İklim krizinden söz edilirken kontrolsüz artan nüfusa ve kentleşmeye mutlaka değinilir. Değinilmesi de gerekli bence, çünkü kentler yeryüzünde yalnızca %2’lik bir yer kaplarken, dünya nüfusunun %55’i (Türkiye nüfusunun %75’i) kentlerde yaşıyor ve BM’in raporuna göre 2050’de bu değer %65’in üzerine (Türkiye’de %85’in üzerine) çıkacak. Kentlerin kendi halinde büyümesi dışarıya etkisizmiş gibi düşünmenize yol açabilir. Ancak halihazırda iklim krizine sebep olan birçok sektör, kentli nüfusun konfor koşullarını aynı tutma ya da daha da artırma amacıyla harıl harıl çalışıyor. Kentli nüfusu doyurmak için başka şehirlerden, ülkelerden, hatta kıtalardan yiyecekler taşınıyor, zaten o yiyeceklerin üretilmesi için sürekli yeni tarım ve hayvancılık alanları açılıyor, ormanlar katlediliyor.
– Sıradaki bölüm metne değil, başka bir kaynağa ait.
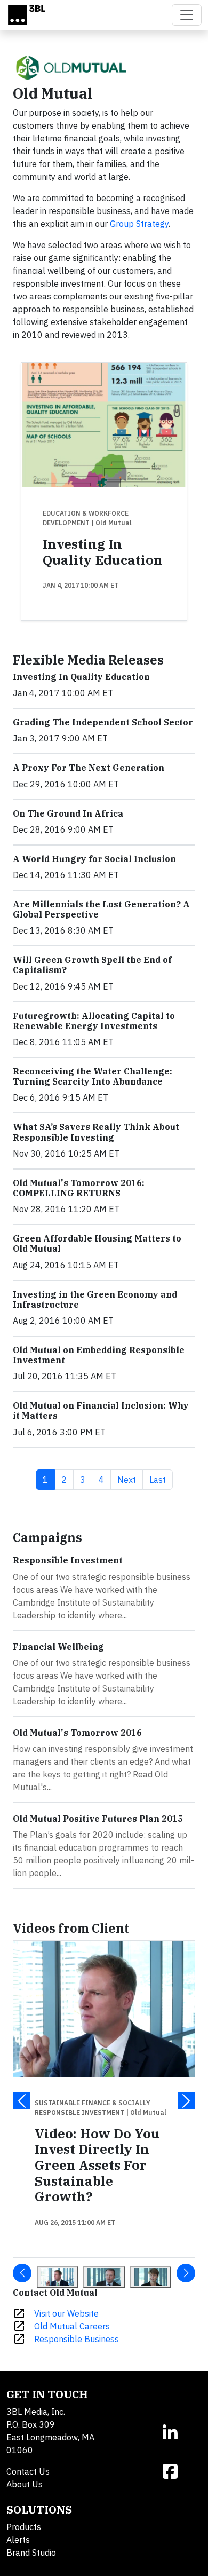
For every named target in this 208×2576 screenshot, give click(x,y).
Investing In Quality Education (103, 551)
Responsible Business (76, 2339)
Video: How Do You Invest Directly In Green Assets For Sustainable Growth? (97, 2165)
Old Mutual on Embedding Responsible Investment (99, 1355)
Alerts (18, 2539)
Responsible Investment (68, 1560)
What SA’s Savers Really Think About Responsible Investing (96, 1131)
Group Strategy (139, 223)
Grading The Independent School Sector (103, 722)
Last (161, 1479)
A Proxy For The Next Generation (88, 767)
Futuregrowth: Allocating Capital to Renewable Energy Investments (94, 1020)
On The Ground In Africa (68, 813)
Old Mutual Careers (72, 2326)
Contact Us (28, 2471)
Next (130, 1479)
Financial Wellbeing (58, 1646)
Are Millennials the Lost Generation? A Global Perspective (101, 909)
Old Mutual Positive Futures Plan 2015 (98, 1818)
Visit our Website (66, 2313)
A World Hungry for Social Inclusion (94, 859)
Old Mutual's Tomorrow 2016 (77, 1732)
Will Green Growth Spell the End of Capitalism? (92, 964)
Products (23, 2527)
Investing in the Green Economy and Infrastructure (95, 1299)
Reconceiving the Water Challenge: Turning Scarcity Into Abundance (92, 1076)
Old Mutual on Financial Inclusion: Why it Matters (101, 1410)
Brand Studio (31, 2552)
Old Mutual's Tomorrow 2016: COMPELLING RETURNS (79, 1188)
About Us (24, 2484)
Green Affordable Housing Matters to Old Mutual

Salınan sera gazları yetmiyormuş gibi onları toprağa hapsedecek yeşil örtü de ortadan kaldırılıyor. İş sadece gıdayla kalmıyor, tekstilden teknolojiye, mobilyadan günlük kullanım eşyalarına, enerjiden suya tüm kentsel tüketimler kent dışından tedarik ediliyor. Hal böyle olunca şehirlerin ekolojik izleri devasa seviyelere çıkıyor. Tüm kırsal kesim ve doğal kaynaklar kentleri beslemek için amansızca tüketiliyor. Bana göre bu noktada şehir plancıları inisiyatif alma biçimlerini biraz değiştirmeli.

 Şehir planlama 1800’lerden bu yana adıyla anılan, kentlerin gelişimini kamu yararı ve eşitlik ilkesine uygun hale getirmeye çalışan bir meslek. Şehir plancılar ekonomik, sosyal, teknik örüntüleri anlayıp gelecekteki gelişim ihtimalleri ve yaşanacak sorunlar için yalnızca mekânsal değil ekonomik ve sosyal çözümler de bulmak için yoğun bir eğitim sürecinden geçerler. Odak alanı daha çok şehirler olduğu için, kırsal kalkınma ve doğa korumaya yönelik eğitim alsalar da mekânsal planların yapım sürecinde yukarıda saydığım tüm tedarik ilişkilerini ve bu ilişkilerin ekolojik ayak izlerini göz ardı edebilir, hatta çoğunlukla etmektedir (tabii mevzuatın getirdiği kısıtlamalar da plancıları bu yöne itmektedir). Ancak mevcut sistemde yapılan planlama çalışmalarının sonuçlarının çok da iç açıcı olmadığını, soruna çözüm olmak yerine onu körüklediğini söylemekte bir beis görmüyorum. Aksi halde, bunları tartışmaya gerek görmezdik.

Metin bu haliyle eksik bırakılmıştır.